‘Herefordshire is just as lovely as the Dordogne’

For author John Lewis-Stempel, winner of the Wainwright prize for nature writing, the county is heaven on Earth

Herefordshire is one of England’s most rural places. Cradled by Worcestershire against the wall of Wales, it is the last of England. My family have lived here for 800 years.

The west of the county is peregrine-stooped upland. The Black Hill, beloved of Bruce Chatwin and wilderness walkers, soars to 640 metres. The east is pastorally perfect: rich green fields for the famous Hereford cattle, and fertile red earth for hops. There are orchards too: this is the cider county, the home of Bulmers.

John Lewis-Stempel, with his new book, Where Poppies Blow
John Lewis-Stempel, with his new book, Where Poppies Blow Photograph: PR Company Handout

Red sandstone gives the local ploughland its carmine colour. It is also the source of the building blocks for Hereford’s gothic cathedral, home of the Mappa Mundi, a map of the world drawn in the 1300s by a monk with a forgivable parochialism. Hereford is one of the handful of places he deemed worth mentioning outside the Holy Land. Well, it is heaven on Earth.

There is a necklace of startling black-and-white Tudor villages north of Hereford. Postcard makers are ardent for Weobley, Eardisland, Eardisley and Pembridge. them. But the villages were conserved by poverty, because no one had the funds to modernise them.

George Orwell thought a quiddity of England was an old maid cycling through mist to church.
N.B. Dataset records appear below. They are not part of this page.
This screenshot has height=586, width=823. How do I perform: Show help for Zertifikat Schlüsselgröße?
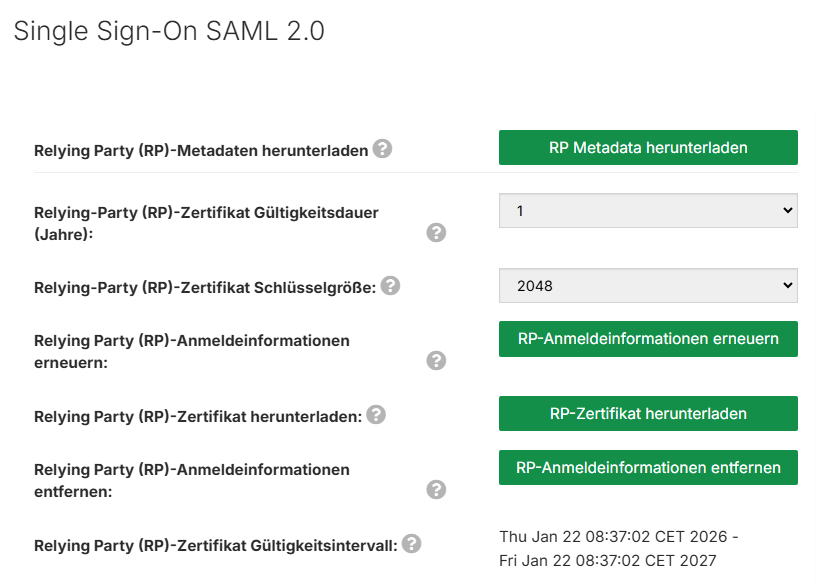tap(390, 286)
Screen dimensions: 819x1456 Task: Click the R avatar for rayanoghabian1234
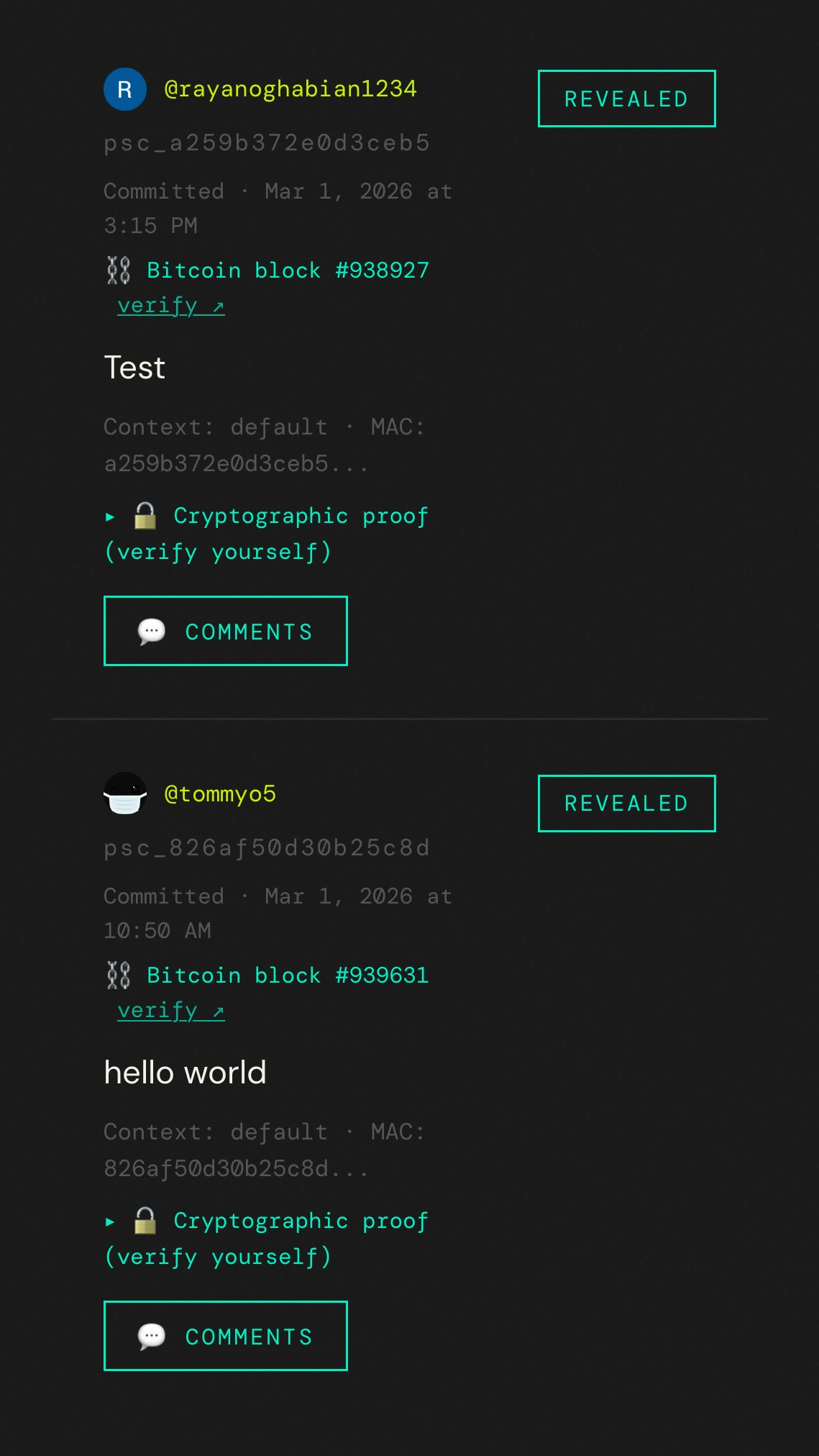[125, 88]
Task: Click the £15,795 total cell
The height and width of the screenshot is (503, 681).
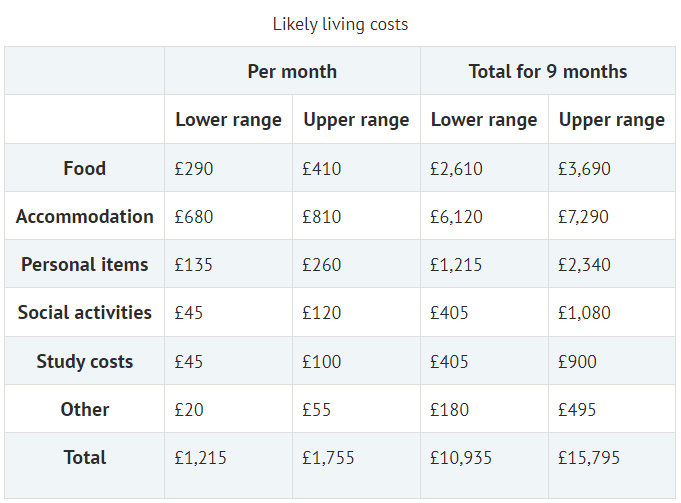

Here’s another: three ladies of a certain age playing cribbage in the back room of a country pub. You’ll find them at The Crown, in Woolhope, just south of Hereford. Only Orwell’s fantasy pub, The Moon Under Water, tops it.

Hereford Cathedral and the Old Wye bridge.
Hereford Cathedral and the Old Wye bridge. Photograph: Alamy

Next door is Saint George’s church, with its 1581 timbered lych gate. Almost everywhere you turn in Herefordshire there’s a jewel of a church. Brockhampton’s Arts and Crafts church was built in 1901 with no expense spared. Even the nails were specially manufactured. Eccentric and utterly English, the church is next to (of course) a cricket pitch.

The Wye valley downstream from Woolhope is as lovely as the Dordogne, especially if you take the secret riverside lane through the hamlet of Hole-in-the Wall to Ross. From a distance, Ross seems pinned to its red cliff by the needle steeple of St Mary’s.

Half timbered buildings at Weobley.
Half timbered buildings at Weobley. Photograph: Stephen Dorey/Getty Images

Peeping from behind Ross is May Hill, and Edward Thomas country. In the early 20th century, Thomas was part of an informal poets’ and writers’ commune in the village of Dymock. The American Robert Frost was another luminary. The Dymock boys had a love of nature worthy of the Romantics.

Thomas became besotted with Herefordshire, where “the land was sweet”. He walked with Frost around Dymock, Much Marcle and May Hill. For him, Herefordshire was “This England”, and his love for it imposed a duty of protection. He enlisted in 1915, and was killed at Arras in April 1917.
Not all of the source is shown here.